Des applications possibles dans les projets urbains européens 

Plusieurs exemples européens ont illustré la capacité du placemaking à s’inscrire dans des transformations urbaines plus larges. L’opération Manufaktura à Łódź (Pologne), ancienne friche industrielle reconvertie en vaste ensemble urbain mêlant commerces, culture et espaces publics animés, constitue ainsi l’un des projets emblématiques de cette approche. 

En France, des réflexions sont en cours pour adapter ces principes dans des cadres juridiques et opérationnels différents, notamment sous la forme de concessions de gestion d’espaces publics. Une étude est par exemple engagée pour envisager une déclinaison du placemaking sur l’esplanade de La Défense, dans le secteur dit de la « demi-lune ». 

L’ESS comme acteur de nouvelles formes d’urbanisme 

Au-delà de ces montages inspirés du monde anglo-saxon, d’autres modèles économiques émergent en France, reposant notamment sur l’économie sociale et solidaire (ESS). 

La foncière solidaire Bellevilles a ainsi développé une initiative emblématique avec les Halles de la Cartoucherie à Toulouse. Ce bâtiment industriel de 13 000 m², ancienne usine de munitions, a été transformé en lieu hybride associant restauration, loisirs, culture et espaces de travail, dont 80 % sont consacrés à des acteurs de l’ESS. 

Le modèle de gouvernance constitue l’une des singularités du projet : les exploitants détiennent 60 % de la foncière, la Caisse des Dépôts en possédant 40 %. Un système de péréquation des loyers permet par ailleurs de faire cohabiter des structures économiquement fragiles avec des activités plus rentables. 

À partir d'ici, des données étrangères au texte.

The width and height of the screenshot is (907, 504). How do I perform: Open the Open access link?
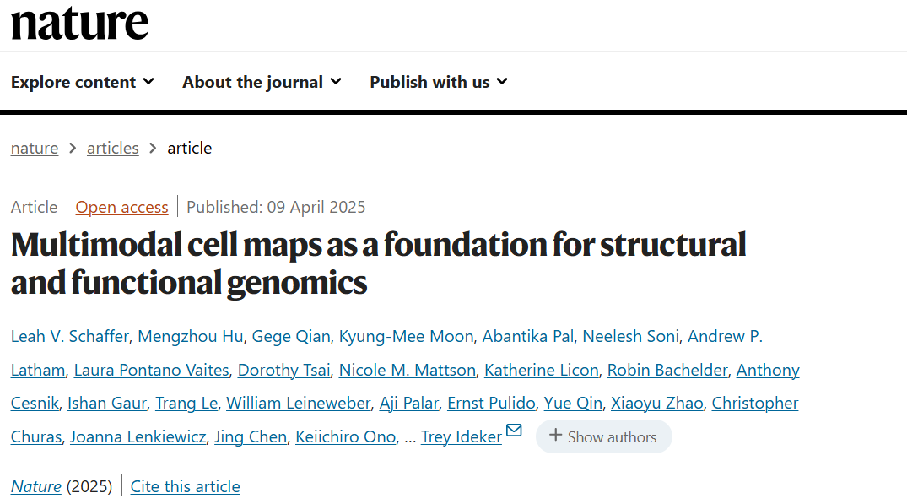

Pensé dès l’origine comme un équipement de quartier, le projet contribue également à renforcer l’attractivité du secteur et la valeur des logements environnants. Aujourd’hui, ce lieu hybride génère 18 millions d’euros de chiffre d’affaires et illustre la capacité de l’ESS à porter et gérer des projets immobiliers complexes. 

Comprendre les usages pour transformer les quartiers 

L’importance accordée aux usages constitue l’un des fils directeurs du placemaking. À Paris, la Ville a ainsi confié à l’agence AREP un travail d’analyse et de compréhension des pratiques urbaines autour de la Porte de Clignancourt, un secteur de 40 hectares marqué par de forts flux routiers et piétons, la présence des marchés aux puces et une forte fragilité socio-économique. 

Malgré l’intensité de ses activités, ce territoire souffre d’un manque d’espaces publics structurés et fédérateurs. L’approche par le placemaking permettrait d’y envisager une nouvelle programmation progressive des espaces publics, fondée sur les usages existants et sur les récits urbains qui structurent l’identité du quartier. 

Vers de nouvelles coopérations pour transformer les villes 

Les échanges du Forum des territoires ont mis en évidence l’émergence de nouvelles formes de coopération entre acteurs publics et privés dans la transformation des villes, en particulier autour de leurs espaces publics.  

Plusieurs interrogations demeurent : 

  • La capacité de ces dispositifs à se déployer dans un contexte marqué par la contrainte croissante des finances publiques reste à préciser.  
  • l’intégration des enjeux liés à l’adaptation des espaces urbains au changement climatique constitue désormais un impératif pour toute stratégie d’aménagement. 

Enfin, la diffusion de ces approches pose la question de leur adaptabilité aux différents contextes territoriaux, qu’il s’agisse des quartiers relevant de la politique de la ville ou des espaces plus périphériques.